To rent a unit in Harvey Heights, tenants must earn 50 percent or less of the median income for the area. This is a typical tool for determining income thresholds for affordable housing, although the percentage may vary between developers.
Renters in Harvey Heights — many of whom work in retail, hospitality and healthcare — contribute just 30 percent of their income towards the rent and receive a subsidy to cover the rest.
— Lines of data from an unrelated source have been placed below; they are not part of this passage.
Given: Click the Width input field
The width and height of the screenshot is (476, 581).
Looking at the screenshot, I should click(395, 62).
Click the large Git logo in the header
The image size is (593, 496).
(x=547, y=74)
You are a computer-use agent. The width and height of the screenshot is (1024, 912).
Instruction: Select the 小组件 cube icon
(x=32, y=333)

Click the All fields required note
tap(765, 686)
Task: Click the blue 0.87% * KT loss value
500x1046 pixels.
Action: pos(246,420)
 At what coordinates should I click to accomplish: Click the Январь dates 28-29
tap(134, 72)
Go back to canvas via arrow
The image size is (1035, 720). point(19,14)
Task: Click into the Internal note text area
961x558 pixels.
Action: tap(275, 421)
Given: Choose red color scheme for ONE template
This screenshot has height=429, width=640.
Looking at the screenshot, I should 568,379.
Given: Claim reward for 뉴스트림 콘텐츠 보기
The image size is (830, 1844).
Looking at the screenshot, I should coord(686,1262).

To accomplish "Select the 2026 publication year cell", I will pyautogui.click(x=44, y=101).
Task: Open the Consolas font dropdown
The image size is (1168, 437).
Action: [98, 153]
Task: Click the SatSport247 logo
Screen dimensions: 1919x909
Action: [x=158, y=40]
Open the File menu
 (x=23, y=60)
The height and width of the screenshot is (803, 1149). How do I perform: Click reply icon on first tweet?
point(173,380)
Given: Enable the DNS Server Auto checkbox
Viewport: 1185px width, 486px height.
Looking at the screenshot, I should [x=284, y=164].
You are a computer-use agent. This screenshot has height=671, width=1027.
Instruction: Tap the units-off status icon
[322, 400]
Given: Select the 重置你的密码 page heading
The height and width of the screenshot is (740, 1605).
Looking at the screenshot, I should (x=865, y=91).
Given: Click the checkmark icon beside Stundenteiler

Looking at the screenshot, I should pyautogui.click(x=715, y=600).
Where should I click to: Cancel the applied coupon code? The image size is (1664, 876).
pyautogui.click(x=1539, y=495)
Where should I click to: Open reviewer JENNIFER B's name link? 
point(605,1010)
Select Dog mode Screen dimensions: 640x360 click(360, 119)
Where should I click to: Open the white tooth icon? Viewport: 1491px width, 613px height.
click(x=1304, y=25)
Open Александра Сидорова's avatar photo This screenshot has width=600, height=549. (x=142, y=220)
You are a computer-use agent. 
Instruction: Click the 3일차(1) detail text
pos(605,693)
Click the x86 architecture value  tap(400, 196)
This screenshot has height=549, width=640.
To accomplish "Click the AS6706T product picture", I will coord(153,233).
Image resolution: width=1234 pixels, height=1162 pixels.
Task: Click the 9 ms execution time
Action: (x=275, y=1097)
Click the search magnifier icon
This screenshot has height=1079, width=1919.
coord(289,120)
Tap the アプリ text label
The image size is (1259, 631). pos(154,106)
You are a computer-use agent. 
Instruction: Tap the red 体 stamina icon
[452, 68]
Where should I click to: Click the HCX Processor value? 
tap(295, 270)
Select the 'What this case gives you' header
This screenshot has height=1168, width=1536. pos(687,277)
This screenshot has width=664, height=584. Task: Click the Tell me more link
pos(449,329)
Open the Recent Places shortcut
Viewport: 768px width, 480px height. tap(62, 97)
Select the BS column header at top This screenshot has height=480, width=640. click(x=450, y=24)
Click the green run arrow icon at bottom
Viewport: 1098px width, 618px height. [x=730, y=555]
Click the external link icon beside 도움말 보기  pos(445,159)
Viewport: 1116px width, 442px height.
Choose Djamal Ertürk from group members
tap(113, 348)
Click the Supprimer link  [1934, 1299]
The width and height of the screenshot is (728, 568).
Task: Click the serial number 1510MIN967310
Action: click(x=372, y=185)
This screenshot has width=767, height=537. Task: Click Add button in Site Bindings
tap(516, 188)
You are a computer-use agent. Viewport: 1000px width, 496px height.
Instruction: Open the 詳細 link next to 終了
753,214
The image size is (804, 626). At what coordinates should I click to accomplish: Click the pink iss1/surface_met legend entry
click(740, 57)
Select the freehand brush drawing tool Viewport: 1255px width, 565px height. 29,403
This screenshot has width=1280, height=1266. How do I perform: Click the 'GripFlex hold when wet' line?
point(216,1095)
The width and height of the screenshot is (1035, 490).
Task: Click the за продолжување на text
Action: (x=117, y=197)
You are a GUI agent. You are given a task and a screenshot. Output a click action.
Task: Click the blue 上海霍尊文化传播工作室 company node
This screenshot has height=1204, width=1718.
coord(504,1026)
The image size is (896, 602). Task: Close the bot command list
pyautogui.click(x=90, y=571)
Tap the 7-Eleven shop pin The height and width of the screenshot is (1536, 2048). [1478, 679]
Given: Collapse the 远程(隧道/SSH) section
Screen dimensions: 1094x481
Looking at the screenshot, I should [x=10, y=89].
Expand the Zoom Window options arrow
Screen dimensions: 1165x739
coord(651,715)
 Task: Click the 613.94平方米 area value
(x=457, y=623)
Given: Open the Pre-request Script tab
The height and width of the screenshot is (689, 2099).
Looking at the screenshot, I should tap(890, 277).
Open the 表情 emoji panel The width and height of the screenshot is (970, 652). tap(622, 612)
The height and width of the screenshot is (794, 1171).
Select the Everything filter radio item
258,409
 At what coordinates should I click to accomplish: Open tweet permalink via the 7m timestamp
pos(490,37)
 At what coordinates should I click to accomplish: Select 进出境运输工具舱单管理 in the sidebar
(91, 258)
“These are the people we need to keep the economy going,” Lorentz said. “I think it’s really important to provide these families with nice housing options.”
The amount tenants pay varies based on income, Lorentz said. The idea of this tiering allows tenants to build up credit while paying rent, but also save money in the process.
“These are people who live and work in the community and have very limited opportunities,” she said.
For Erica Green, a single mother of two living in Deer Run, this model offered her a second chance to start a new life with her children in the city.
When Green joined Meredith, she was freshly sober and working as an assistant manager at Burger King. When she rented a unit from Deer Run, it was a chance to start fresh, she said.
“You give people a second chance. If they can show that they have received treatment and that their lives have changed, they give families a chance to start over,” she said.
She joined AmeriCorps and volunteered at a local recovery organization. She helped others find their way to sobriety while continuing to work with her own recovery coach.
Green now works as a certified Recovery Support Worker. She saved money while living in affordable housing and recently moved to a new place that didn’t require rent subsidy.
Harvey Heights fills a clear need in Meredith, but 25 units solves only a small part of a larger problem.
This is the kind of housing opportunity that Keets wishes her son could find.
“Affordable housing is nowhere in sight,” Keets said. “There is nothing for people I care about, people who can’t afford these high rents, these high-end apartments.”
Her son has a case manager who is helping him find a new place to live. She hopes it will be close, but due to lack of availability, that’s not a guarantee.
Developments in the lake town present Keets with a dilemma. She knows it’s good for the economy and that more units can provide greater availability for a thin rental market.
But when many are selling at market price — $1,500 a month or more — she worries about people skipping those new properties.
Autumn is her favorite time to ride her motorbike around the lake. She watches the leaves change. She can smell people’s burning wood stoves.
But on recent trips, she’s also noticed condominiums being built on the lake shores. Lot by lot, she fears public access to the waterfront will be restricted, her view blocked and people like her son will continue to struggle to find a place in Meredith to call home.
“Sometimes I wonder how big this city is going to get,” she said.